My choice to avoid even "certified organic" tampering with "God and Mother Nature" is based on the premise that if we grow a wide variety of stuff, some things will do well in any given year, even if some fail. I believe that true "sustainability" is found not in heroic measures to save a particular planting of a particular crop, but rather to use the least possible effort/inputs to raise the most we can of something, anything, everything. With the diversity of livestock and veggies, sheep eat weeds (if that's all we grow) and chickens eat grasshoppers (more profit there), so even total crop failure produces something.

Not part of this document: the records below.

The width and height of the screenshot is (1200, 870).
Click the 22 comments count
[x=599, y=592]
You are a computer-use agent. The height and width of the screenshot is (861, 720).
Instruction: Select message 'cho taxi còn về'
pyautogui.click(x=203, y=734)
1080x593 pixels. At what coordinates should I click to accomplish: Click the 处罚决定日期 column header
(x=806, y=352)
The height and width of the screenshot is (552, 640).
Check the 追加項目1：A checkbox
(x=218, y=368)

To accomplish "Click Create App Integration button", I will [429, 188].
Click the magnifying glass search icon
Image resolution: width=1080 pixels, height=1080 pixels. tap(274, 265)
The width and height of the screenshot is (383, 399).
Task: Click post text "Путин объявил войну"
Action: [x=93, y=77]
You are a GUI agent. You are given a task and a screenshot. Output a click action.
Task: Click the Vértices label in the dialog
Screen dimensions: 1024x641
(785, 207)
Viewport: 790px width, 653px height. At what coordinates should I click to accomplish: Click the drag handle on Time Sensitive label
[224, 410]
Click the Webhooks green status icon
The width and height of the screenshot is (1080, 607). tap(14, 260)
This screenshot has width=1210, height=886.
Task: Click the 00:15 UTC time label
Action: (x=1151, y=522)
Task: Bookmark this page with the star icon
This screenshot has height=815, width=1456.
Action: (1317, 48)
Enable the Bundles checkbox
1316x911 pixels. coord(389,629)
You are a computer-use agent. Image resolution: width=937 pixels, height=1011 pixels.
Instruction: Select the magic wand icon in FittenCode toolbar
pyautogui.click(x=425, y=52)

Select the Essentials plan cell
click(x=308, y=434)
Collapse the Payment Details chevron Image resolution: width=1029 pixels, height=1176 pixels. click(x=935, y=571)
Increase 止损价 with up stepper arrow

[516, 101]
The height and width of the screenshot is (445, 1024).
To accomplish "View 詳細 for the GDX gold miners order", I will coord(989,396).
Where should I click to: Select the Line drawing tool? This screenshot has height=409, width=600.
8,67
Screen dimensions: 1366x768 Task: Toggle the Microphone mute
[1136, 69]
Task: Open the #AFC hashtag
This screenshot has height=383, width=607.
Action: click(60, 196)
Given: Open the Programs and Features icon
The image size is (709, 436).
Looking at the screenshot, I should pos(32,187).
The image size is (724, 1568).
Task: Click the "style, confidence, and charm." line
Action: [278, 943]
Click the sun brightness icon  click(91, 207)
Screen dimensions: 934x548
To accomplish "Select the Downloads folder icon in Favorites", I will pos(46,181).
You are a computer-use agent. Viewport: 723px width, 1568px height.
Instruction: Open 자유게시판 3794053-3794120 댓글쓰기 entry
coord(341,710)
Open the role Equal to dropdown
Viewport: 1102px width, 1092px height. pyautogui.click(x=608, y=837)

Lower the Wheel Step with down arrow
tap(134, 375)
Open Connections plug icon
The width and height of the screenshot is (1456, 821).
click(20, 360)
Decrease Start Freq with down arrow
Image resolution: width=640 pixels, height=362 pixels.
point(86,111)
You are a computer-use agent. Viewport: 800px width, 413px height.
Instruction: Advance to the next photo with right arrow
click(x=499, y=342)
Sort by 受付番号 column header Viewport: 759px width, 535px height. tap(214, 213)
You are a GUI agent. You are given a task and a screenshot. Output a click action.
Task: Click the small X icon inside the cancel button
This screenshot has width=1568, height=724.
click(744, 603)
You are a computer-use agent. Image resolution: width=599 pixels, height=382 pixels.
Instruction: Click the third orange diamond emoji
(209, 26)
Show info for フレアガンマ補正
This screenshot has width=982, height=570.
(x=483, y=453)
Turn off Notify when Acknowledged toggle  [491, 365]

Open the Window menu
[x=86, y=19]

"Least effort" means avoiding many conventional and organic practices: irrigation (unless we need wet soil to harvest carrots, for example), raised beds, double digging, biodynamic compost, pest control, fancy packaging, etc.--basically, anything that takes extra human or industrial energy. It means putting seeds or plants in the ground so that they grow naturally, and harvesting and marketing with a minimum of cosmetic "fuss" (trimming, bunching, and pre-packaging). We do rinse the dirt off our veggies, because we want to keep our dirt on the farm, and not transmit weed seeds off-farm. We also rinse veggies to remove "field heat" and slow the metabolism so that things store better.

We also tend to be sparing about "forcing the season" for most crops, despite our selective use of row covers and the high tunnel. Forced plants are not healthy, happy plants. Tomatoes planted outside from seed bear nearly as early as those started early in a greenhouse, grown too long in the pot, and set out in soil colder than they like. There is usually little return for extraordinary effort to keep tomato plants from freezing in the fall...the quality of fruit is declining rapidly as the day length shortens, and it's better to just pick all the green fruit and ripen indoors or make green tomato pickles. The plants we cover are ones that like the cold, and the covers keep the tips from frost-biting so that quality is better. We also cover crops for practical handling reasons, like keeping the silver maple and elm seeds and autumn leaves from ending up in your salad without tedious hand-sorting as we harvest.

Doing less work for each crop means we can do more work on other things...and a mild winter also gives us time to catch up on things we usually struggle to squeeze in during the growing season. We are glad for a mild winter this year, for having time to lay down wood chips on muddy paths, to begin clearing and mulching long-fallowed garden beds that will be put back in cultivation this year, to sort and repair tools and generally get ready for the coming season.

There is an emotional level to sustainability, as well as practical--our inner energy, as well as physical energy, should be conserved and used wisely. A great deal of that has to do with reducing occasions for resentment, frustration, disappointment, and anger that we often feel when things don't go well. A key to this is remembering that "expectations are pre-meditated resentments". If we farm with hopes instead of expectations, leaving room for different outcomes than we are hoping for, then it can be easier to accept gracefully that things have not worked out as we foresaw.

Farming IS "a slot machine, not a Coke machine". If we expect that we will get X volume of crop from planting Y volume of seed, we are sure to be stressed. Instead, we plant seeds (mainly for things that have grown well in the past under these circumstances) and offer basic amenities (superior soil, natural rain water, attempts at weed control, a blanketing mulch to moderate extremes), and have faith that something will come of those modest efforts. It usually does. With wonder, we watch new sprouts emerge from the ground. With anticipation, we watch luscious leaves unfurl into succulent salad greens. With gratitude, we reap a harvest that has grown mainly without any effort on our part. The wonder is that it happens season after season, year after year, way more reliable than a slot machine...except for those few rare years that just go wrong. Even then, likely something went right or got done...and next year will be different.

One of the hardest things for beginning farmers is to have faith in this process of trusting that on the whole, things will go right and a crop will result. And to let go of the mostly erroneous notion that if we intervene with every little thing that seems to be going wrong, we will turn the course of things in a significant way. It's easy to overlook the energy--physical and emotional--that can be invested in watering to "save a crop" during a drought season when no water can be enough, compared to the small investment in simply making a second planting, mulched well, so that hopefully one or the other will be at the right stage to produce despite the drought, and perhaps both will bear full fruit after all, doubling the crop.